* _ACTIVITY_
Which lines in the data contain the word "every"? Please copy each of them.

* _DATA SHOWN_

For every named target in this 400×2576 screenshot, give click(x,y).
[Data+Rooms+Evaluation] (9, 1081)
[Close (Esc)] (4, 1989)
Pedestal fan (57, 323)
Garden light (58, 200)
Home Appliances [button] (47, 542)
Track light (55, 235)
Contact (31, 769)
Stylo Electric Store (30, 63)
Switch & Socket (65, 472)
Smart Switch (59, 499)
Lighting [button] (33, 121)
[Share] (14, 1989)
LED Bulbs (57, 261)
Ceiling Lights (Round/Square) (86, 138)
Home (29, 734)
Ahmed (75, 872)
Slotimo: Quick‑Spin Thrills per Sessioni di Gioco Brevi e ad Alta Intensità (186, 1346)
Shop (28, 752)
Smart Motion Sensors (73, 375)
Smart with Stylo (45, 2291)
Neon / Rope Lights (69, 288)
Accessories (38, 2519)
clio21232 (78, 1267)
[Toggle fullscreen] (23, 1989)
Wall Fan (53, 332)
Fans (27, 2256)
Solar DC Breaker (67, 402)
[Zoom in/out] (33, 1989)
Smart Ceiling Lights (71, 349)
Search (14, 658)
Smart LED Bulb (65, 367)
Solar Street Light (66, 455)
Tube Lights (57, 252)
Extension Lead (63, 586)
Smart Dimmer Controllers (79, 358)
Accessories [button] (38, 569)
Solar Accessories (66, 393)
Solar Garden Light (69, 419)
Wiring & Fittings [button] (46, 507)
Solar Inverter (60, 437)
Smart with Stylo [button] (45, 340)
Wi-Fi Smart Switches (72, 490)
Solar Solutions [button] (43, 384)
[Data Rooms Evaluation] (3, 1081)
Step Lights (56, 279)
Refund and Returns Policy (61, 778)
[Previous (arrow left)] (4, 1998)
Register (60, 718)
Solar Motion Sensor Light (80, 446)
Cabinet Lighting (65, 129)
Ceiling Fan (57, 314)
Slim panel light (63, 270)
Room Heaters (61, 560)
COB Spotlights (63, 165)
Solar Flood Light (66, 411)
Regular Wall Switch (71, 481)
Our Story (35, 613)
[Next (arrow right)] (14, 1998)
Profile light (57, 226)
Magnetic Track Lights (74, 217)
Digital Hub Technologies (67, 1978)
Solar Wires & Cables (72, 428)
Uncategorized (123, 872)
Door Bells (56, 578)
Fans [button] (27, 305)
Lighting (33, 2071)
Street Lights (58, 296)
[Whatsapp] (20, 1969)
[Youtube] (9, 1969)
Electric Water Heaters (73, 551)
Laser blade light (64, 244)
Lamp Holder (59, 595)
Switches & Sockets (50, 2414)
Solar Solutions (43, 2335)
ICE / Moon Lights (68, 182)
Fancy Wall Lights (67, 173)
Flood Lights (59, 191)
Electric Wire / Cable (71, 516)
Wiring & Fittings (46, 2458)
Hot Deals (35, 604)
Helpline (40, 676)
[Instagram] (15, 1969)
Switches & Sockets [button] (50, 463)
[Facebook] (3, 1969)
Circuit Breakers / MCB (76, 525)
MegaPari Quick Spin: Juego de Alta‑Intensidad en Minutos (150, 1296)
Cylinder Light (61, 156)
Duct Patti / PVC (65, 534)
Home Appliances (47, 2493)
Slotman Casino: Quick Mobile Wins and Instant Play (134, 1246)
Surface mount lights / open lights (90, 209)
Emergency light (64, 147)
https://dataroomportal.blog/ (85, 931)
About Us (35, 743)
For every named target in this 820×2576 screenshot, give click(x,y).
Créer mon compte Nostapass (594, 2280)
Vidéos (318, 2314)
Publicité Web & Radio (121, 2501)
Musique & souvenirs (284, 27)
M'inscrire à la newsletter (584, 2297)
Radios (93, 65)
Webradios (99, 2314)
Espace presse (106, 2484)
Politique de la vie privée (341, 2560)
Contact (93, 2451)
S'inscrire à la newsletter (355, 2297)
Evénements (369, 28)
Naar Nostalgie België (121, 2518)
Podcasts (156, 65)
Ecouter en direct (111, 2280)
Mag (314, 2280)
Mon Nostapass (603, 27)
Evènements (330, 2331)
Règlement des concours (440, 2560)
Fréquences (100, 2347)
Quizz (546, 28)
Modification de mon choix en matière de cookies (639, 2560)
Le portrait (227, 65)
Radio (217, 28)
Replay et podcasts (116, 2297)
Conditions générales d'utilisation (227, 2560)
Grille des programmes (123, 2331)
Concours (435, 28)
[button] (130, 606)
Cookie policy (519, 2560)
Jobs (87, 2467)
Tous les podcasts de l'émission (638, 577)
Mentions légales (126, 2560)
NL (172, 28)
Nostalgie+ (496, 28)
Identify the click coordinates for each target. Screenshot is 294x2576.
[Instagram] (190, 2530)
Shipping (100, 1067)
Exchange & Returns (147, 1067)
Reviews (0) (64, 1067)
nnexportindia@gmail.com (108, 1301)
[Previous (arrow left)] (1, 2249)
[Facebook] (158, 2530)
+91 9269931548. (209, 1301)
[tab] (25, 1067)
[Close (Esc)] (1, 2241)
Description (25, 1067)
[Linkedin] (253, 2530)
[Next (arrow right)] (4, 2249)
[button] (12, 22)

* _ANSWER TO THIS PROBLEM_
For every named target in this 400×2576 screenshot, give click(x,y).
For every named target in this 820×2576 screenshot, give click(x,y).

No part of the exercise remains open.